**Task to carry out**
A word-for-word restatement of every record is required.

________________________

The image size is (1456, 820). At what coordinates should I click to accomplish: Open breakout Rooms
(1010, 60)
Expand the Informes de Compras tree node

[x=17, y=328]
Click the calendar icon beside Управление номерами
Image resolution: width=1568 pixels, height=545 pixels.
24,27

________________________

**Reply**
The image size is (1456, 820). At what coordinates should I click to accomplish: Open breakout Rooms
(1010, 60)
Expand the Informes de Compras tree node

[x=17, y=328]
Click the calendar icon beside Управление номерами
Image resolution: width=1568 pixels, height=545 pixels.
24,27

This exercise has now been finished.